Given Nelson’s charges, the medical “appropriateness” of involuntary medication in the
case at bar hinges on the odds of its success in clearing his symptoms. Two cases provide
reasonable guidelines. In United States v. Gomes, 387 F.3d 157, 160 (2nd Cir. 2004), the Second
Circuit and Supreme Court approved the administration of anti-psychotic medication only if it was
“likely to restore the defendant to competency.” In the case of defendant Aaron Gomes, expert
testimony determined a 70 percent chance of success and medication was administered. The
lower limits of “likelihood” were tested in United States v. Ghane, 392 F.3d 317 (8th Cir. 2004),
where the testimony of four psychiatrists indicated that defendant Hessam S. Ghane stood a 5 to
10 percent chance of recovery from debilitating symptoms. In light of these limited odds, the Court
ruled against the involuntary administration of antipsychotic drugs. Given that Nelson’s odds of
successful treatment are a mere 10 percent higher than those considered in Ghane (and a full 50
percentage points lower than those approved in Gomes), they are reasonably defined as a limited
chance of success. Nelson therefore reserves the right to refuse involuntary medication on these
grounds alone.
4. Furthermore, Nelson’s prior history of experiencing severe drowsiness, lethargy, and
confusion while on said medication further diminishes his capacity to undergo a fair hearing and
understand his circumstances. Even assuming successful alleviation of the worst of Nelson’s
psychosis, the likelihood of debilitating side effects remains strong. Individual circumstances, in
addition to broad legal principles, bolster Nelson’s right to refuse medication.

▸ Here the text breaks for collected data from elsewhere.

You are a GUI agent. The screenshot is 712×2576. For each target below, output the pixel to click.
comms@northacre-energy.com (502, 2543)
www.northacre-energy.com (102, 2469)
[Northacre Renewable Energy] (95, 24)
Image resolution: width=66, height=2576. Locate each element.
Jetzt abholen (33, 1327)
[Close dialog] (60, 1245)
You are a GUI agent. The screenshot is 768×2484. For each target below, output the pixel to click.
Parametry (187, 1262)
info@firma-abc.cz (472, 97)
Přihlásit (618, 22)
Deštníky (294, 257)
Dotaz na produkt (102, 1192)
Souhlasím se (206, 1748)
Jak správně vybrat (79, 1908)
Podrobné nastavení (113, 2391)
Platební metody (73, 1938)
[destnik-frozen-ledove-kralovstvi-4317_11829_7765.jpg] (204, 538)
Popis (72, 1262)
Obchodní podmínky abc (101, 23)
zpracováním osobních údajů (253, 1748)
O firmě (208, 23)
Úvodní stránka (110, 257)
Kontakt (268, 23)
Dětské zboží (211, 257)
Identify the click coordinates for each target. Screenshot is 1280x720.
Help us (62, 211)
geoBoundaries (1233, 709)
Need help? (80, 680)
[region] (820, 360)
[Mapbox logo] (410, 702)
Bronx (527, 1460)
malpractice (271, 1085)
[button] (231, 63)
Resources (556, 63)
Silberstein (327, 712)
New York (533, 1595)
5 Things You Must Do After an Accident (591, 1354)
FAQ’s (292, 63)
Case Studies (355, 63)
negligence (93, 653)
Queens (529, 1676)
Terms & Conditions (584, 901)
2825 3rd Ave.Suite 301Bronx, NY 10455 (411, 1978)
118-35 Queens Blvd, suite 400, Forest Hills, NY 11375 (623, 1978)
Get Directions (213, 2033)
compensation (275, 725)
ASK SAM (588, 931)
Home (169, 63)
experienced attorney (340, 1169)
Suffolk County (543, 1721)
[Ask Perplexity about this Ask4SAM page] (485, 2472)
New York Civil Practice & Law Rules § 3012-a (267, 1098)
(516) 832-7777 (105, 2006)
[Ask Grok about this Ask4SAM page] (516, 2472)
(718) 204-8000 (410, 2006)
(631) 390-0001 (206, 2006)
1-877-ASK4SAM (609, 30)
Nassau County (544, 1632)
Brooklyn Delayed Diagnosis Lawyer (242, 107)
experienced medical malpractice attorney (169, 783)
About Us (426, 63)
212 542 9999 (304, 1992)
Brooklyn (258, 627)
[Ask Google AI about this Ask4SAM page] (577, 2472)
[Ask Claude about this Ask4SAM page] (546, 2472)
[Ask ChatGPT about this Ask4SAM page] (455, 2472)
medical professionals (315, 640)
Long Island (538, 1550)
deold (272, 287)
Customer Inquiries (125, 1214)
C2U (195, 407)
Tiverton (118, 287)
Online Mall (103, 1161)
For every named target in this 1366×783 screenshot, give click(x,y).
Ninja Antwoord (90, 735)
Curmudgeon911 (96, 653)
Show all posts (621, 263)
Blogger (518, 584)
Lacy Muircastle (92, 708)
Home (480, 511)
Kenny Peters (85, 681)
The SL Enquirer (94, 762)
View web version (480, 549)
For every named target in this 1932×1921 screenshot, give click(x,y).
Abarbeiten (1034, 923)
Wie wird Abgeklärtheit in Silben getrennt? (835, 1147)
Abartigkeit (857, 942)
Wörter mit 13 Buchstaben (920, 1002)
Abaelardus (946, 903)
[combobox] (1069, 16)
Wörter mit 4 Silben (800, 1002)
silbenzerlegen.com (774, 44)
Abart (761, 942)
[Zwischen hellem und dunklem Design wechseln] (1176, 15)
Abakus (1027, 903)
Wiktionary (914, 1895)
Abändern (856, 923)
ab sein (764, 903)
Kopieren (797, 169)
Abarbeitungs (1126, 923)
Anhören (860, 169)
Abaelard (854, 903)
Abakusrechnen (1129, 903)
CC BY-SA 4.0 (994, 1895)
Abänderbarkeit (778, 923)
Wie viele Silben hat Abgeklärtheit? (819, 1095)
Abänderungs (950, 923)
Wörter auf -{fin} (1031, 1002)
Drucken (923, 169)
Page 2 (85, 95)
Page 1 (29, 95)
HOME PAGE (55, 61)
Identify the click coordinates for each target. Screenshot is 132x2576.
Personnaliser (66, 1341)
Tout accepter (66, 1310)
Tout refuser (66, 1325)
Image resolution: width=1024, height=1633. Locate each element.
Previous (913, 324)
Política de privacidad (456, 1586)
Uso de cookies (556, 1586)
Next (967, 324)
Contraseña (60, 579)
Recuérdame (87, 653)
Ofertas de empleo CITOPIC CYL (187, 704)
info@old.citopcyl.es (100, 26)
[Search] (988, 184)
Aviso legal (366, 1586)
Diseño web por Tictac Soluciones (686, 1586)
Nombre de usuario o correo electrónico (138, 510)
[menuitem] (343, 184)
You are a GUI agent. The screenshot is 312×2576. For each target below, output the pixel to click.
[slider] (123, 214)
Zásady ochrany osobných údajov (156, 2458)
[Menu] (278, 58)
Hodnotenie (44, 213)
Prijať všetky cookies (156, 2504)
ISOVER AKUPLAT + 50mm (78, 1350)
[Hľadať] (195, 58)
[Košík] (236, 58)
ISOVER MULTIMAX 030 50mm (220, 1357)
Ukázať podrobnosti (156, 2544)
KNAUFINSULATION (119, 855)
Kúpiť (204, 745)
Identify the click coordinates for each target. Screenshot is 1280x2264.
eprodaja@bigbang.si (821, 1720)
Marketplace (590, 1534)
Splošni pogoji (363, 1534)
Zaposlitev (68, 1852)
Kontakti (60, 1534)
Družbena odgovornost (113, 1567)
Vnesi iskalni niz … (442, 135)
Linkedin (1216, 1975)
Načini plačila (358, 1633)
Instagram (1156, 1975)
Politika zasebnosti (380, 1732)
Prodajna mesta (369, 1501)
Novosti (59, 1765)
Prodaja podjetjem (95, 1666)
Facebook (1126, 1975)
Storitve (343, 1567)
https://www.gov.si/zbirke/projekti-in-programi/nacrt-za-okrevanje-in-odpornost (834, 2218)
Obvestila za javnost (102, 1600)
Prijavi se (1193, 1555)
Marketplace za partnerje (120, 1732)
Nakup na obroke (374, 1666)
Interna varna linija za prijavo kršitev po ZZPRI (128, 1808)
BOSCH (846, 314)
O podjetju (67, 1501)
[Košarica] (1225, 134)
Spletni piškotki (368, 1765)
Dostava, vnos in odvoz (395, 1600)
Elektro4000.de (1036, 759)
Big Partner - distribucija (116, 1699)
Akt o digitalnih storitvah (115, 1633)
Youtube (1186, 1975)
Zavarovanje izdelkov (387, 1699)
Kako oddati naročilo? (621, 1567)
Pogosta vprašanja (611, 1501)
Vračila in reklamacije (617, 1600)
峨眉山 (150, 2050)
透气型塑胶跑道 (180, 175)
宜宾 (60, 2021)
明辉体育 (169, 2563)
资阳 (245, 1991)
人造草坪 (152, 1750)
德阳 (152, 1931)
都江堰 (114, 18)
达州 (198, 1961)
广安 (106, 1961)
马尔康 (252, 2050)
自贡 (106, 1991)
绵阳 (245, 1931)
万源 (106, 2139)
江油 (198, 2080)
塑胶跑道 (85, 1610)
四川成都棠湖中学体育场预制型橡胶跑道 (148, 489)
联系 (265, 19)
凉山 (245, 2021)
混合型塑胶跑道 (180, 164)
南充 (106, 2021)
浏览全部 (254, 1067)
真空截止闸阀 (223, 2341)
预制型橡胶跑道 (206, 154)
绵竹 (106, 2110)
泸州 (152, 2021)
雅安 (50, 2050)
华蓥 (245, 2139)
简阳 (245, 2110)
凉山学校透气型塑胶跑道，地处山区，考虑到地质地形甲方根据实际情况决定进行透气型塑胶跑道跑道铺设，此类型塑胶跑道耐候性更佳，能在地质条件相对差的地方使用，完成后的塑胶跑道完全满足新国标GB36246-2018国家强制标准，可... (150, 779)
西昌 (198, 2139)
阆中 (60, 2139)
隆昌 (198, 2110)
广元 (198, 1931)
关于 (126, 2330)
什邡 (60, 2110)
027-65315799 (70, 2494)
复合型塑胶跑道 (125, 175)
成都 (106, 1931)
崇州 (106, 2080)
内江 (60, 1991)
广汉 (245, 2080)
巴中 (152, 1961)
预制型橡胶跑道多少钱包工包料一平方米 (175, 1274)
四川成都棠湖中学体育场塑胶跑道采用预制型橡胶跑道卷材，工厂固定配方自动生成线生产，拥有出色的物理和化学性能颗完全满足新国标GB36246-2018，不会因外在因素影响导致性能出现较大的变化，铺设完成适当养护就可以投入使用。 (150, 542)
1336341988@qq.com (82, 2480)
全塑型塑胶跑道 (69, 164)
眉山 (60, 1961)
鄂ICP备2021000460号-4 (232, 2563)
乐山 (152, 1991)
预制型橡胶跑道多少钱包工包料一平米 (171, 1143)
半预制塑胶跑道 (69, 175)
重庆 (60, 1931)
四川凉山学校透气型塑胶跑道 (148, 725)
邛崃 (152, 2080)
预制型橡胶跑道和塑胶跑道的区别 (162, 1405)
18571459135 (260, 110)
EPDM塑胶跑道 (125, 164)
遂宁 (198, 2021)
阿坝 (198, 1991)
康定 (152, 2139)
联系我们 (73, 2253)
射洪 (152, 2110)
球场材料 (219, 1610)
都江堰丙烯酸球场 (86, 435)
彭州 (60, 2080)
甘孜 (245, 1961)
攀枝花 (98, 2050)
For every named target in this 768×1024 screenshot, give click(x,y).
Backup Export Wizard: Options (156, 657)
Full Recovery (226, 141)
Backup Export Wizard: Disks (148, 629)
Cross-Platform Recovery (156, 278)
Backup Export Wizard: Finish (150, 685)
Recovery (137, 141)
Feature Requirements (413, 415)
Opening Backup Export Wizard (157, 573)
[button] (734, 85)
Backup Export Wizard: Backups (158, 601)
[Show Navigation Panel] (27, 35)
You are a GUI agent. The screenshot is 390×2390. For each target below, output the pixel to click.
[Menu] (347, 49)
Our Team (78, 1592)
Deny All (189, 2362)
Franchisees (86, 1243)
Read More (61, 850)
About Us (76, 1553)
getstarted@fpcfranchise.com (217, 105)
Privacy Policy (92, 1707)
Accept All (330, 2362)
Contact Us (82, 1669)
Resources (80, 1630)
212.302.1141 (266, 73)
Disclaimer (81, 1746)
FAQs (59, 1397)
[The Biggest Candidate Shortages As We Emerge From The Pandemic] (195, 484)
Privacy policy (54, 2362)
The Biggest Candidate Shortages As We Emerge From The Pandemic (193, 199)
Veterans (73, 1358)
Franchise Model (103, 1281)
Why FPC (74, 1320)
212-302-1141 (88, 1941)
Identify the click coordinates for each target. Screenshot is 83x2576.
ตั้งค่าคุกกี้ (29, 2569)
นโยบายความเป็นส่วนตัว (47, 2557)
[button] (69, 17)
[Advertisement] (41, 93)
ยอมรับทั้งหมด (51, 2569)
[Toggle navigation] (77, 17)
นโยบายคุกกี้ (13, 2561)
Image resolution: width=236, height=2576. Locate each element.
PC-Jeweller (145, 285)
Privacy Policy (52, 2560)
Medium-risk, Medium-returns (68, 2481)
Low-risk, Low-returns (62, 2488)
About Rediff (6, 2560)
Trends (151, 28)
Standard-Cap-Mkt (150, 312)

Washington v Harper Rebuttal
The prosecution has cited Harper in support of Mr. Nelson’s involuntary medication. It
argues that Harper permits medicating those who “represent a significant danger to themselves or
others,” and that, given the nature of Nelson’s struggle with Armstrong, Nelson falls into this
classification. However, this argument is not applicable as Nelson’s competency to stand trial, and
not “danger to…others,” is at issue. Furthermore, the prosecution fails to mention that their source
only supports this condition in the event that there is “little dispute in the psychiatric profession
that the proper use of the drugs is an effective means of treating and controlling a mental illness
likely to cause violent behavior.” Nelson’s situation fails to meet this condition, for reasons
expanded upon and outlined in Ghane, and Gomes, supra. Given a 20 percent chance of success
with the strong possibility of severe side effects, involuntary medication does not stand as an
“effective” solution in these circumstances.
CONCLUSION
Because the chance of rendering Nelson competent to stand trial through involuntary medication stands
at 20 percent, with the possibility of severe lethargy, drowsiness, and confusion as observed in Nelson’s prior
consumption of said medication, Nelson may legally refuse the prosecutor’s request forinvoluntary medication.
5. Such a course of action promises neither reasonably likely nor reasonably effective results, and a broad call to
medicate all who pose a danger to themselves and others does not negate concerns related to medical necessity.